BurstCube and Beyond: Using Scintillators and SiPMs to Detect Gamma-ray Bursts

Jeremy Perkins (Hosted by Errando/Krawczynski/Buckley), Goddard Space Flight Center

The first simultaneous detection of a short gamma-ray burst (sGRB) with a gravitational-wave (GW) signal provided direct proof that binary neutron star mergers are a progenitor of short gamma-ray bursts (sGRBs) and propelled astronomy into the multi-messenger era. In order to further study the connection between gravitational waves and sGRBs, and thus enable multi-messenger science, we must increase the number of sGRB-GW simultaneous detections.
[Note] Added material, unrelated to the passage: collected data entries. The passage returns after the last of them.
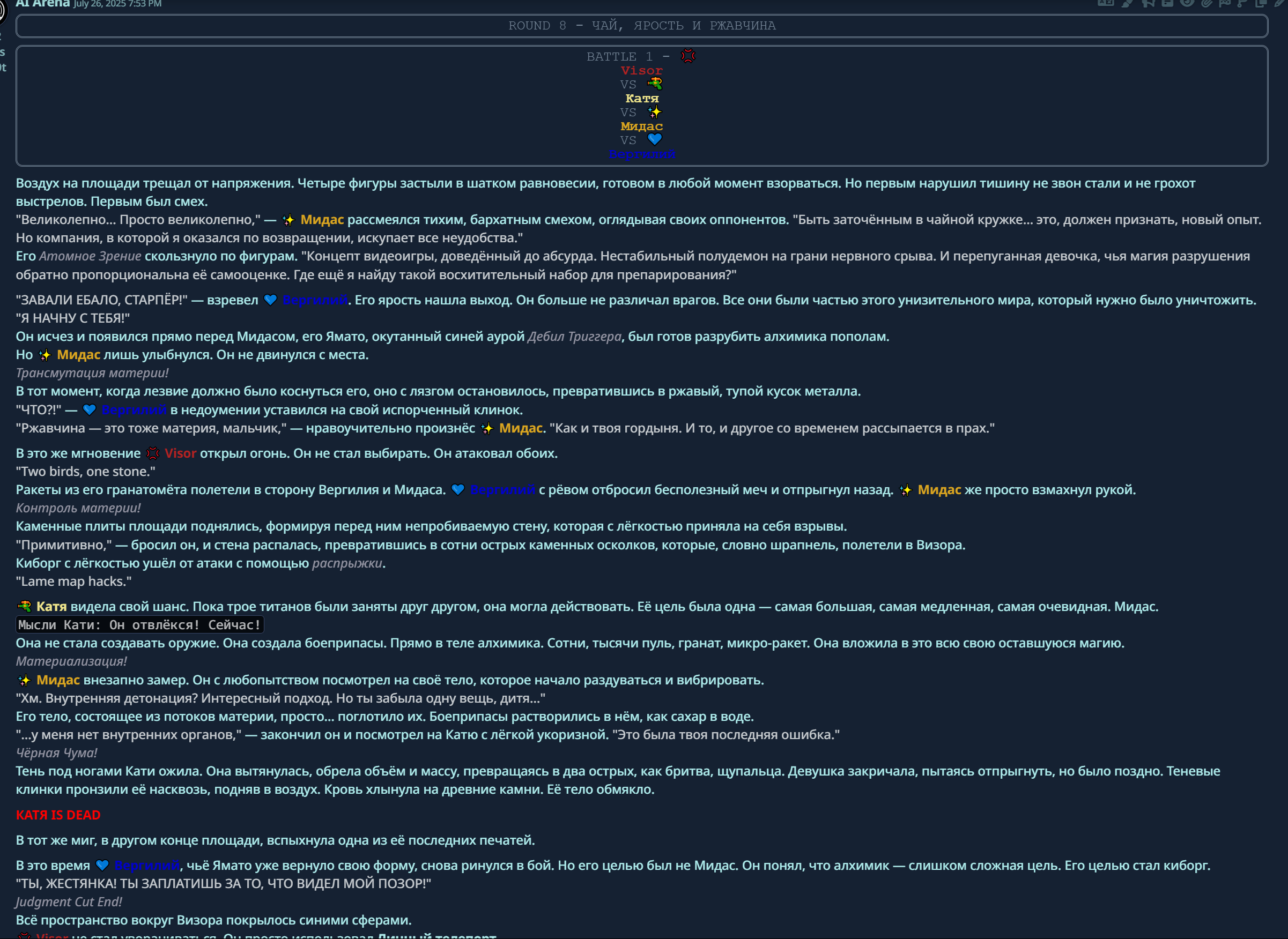This screenshot has width=1288, height=939.
Task: Click the checkered flag checkpoint icon
Action: click(x=1225, y=2)
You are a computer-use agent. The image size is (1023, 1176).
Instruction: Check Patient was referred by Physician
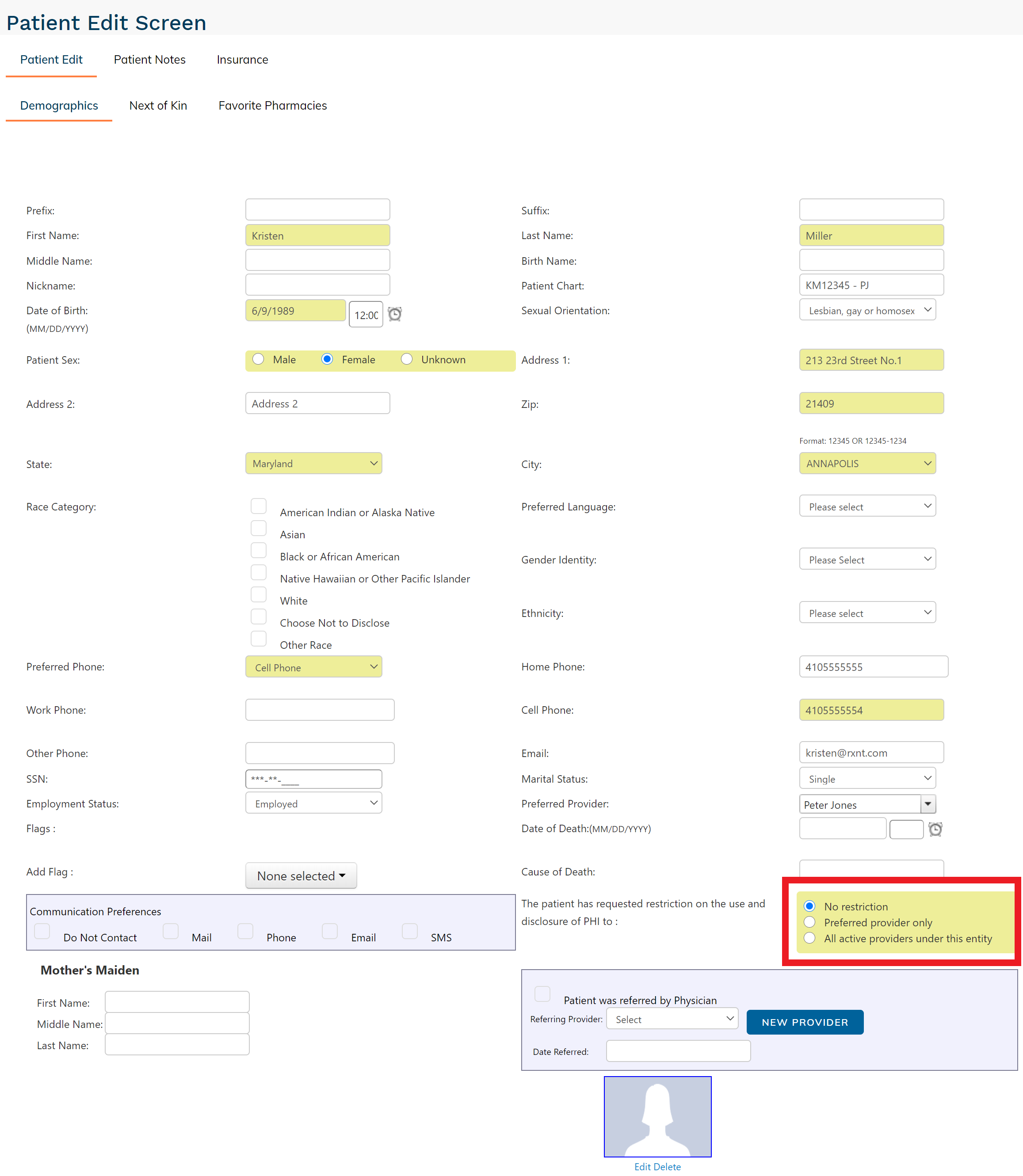click(x=542, y=994)
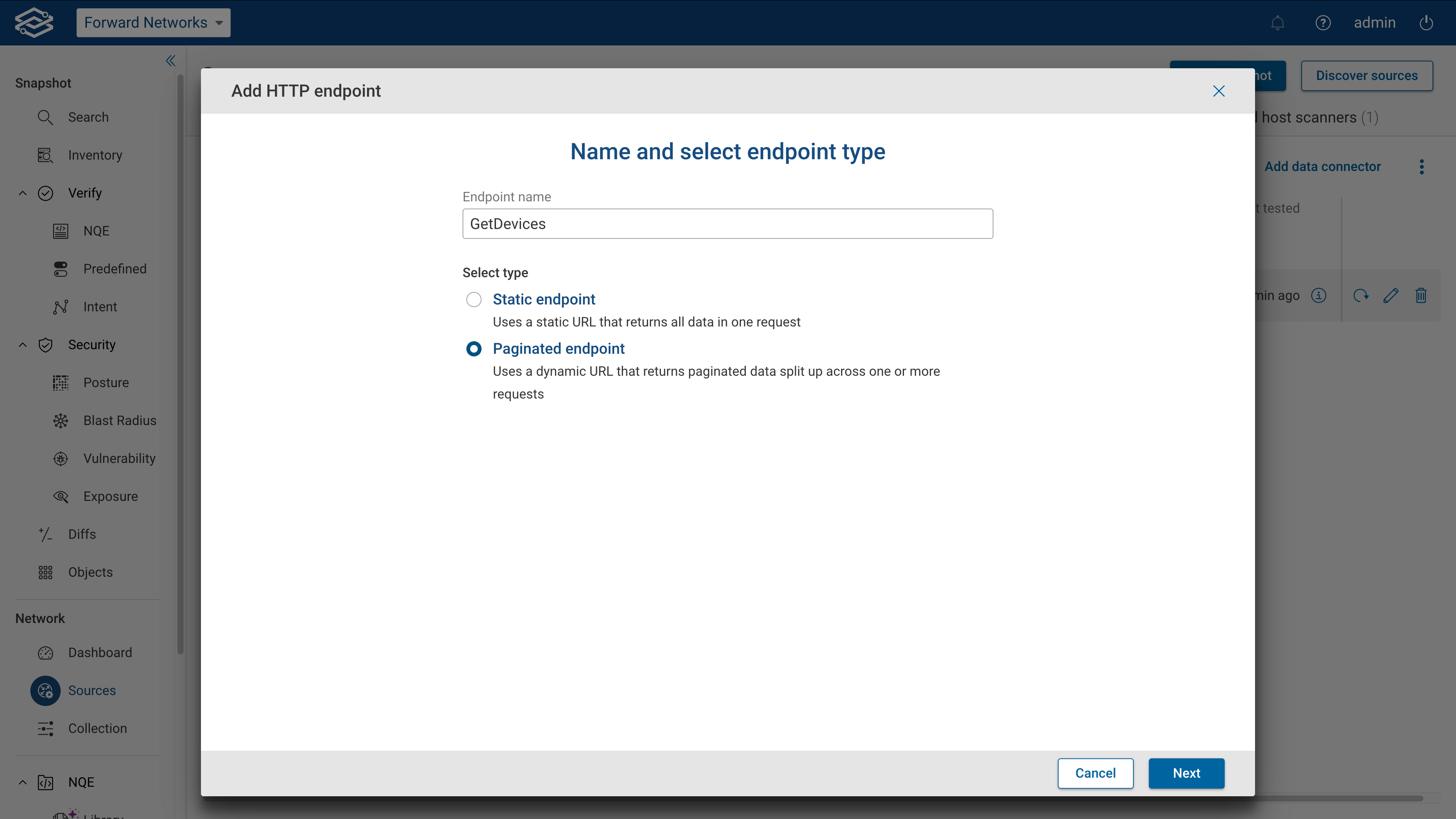Select the Static endpoint option
1456x819 pixels.
pyautogui.click(x=474, y=300)
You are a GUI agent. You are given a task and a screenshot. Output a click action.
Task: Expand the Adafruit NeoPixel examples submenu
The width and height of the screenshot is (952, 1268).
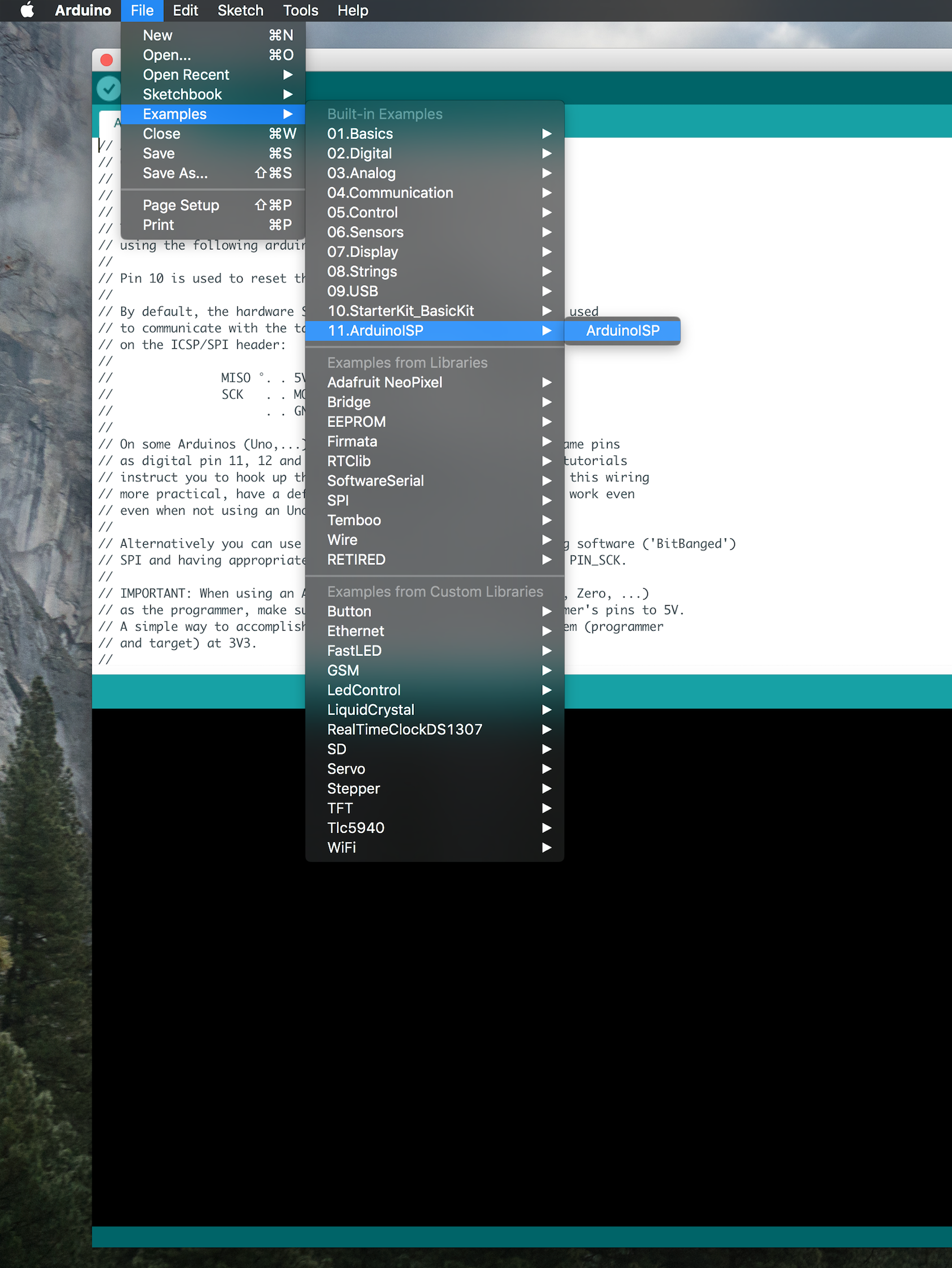tap(384, 382)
To accomplish this we require full sky coverage in the gamma-ray regime. BurstCube aims to expand sky coverage in order to detect and localize gamma-ray bursts (GRBs). BurstCube is comprised of 4 Cesium Iodide scintillators coupled to arrays of Silicon photo-multipliers on a 6U bus and is sensitive to gamma-rays between 50 keV and 1MeV, the ideal energy range for GRB prompt emission. BurstCube will complement current observatories, such as Swift and Fermi, in the detection of GRBs as well as provide astronomical context to gravitational wave events detected by LIGO, Virgo, and KAGRA. BurstCube is currently in its development phase with an expected launch date of ~2022. The BurstCube instrumentation is also being included in proposed missions such as Bia (a small sat with significantly better sensitivity than Fermi-GBM) and Nimble (a mission to discover and study kilonova); both of which would fly in the late 2020's if approved.